Pixel coordinate grounding data:
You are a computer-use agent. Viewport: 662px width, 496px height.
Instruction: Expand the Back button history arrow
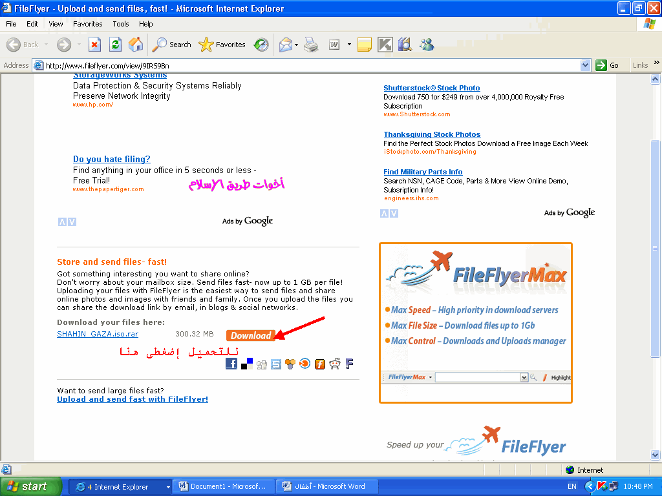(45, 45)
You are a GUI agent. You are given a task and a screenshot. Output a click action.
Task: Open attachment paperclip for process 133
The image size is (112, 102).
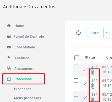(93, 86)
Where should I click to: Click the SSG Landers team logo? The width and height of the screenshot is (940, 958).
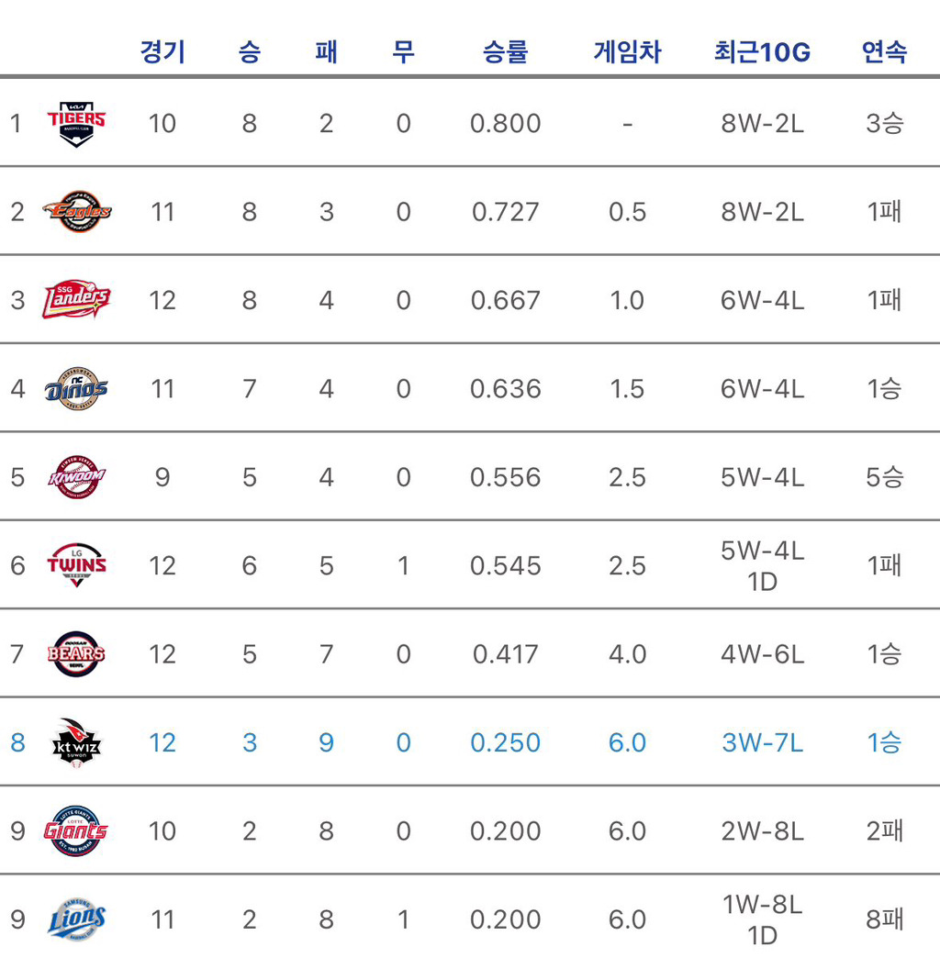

Exercise prompt: Reproduce the data verbatim and omit each image.

Output for this exercise:
You are a computer-use agent. Viewport: 662px width, 496px height.
Instruction: Expand the Back button history arrow
(45, 45)
You are a GUI agent. You are given a task and a screenshot. Output a click action.
Task: Open attachment paperclip for process 133
The image size is (112, 102).
(93, 86)
Where should I click to: Click the SSG Landers team logo? The width and height of the screenshot is (940, 958).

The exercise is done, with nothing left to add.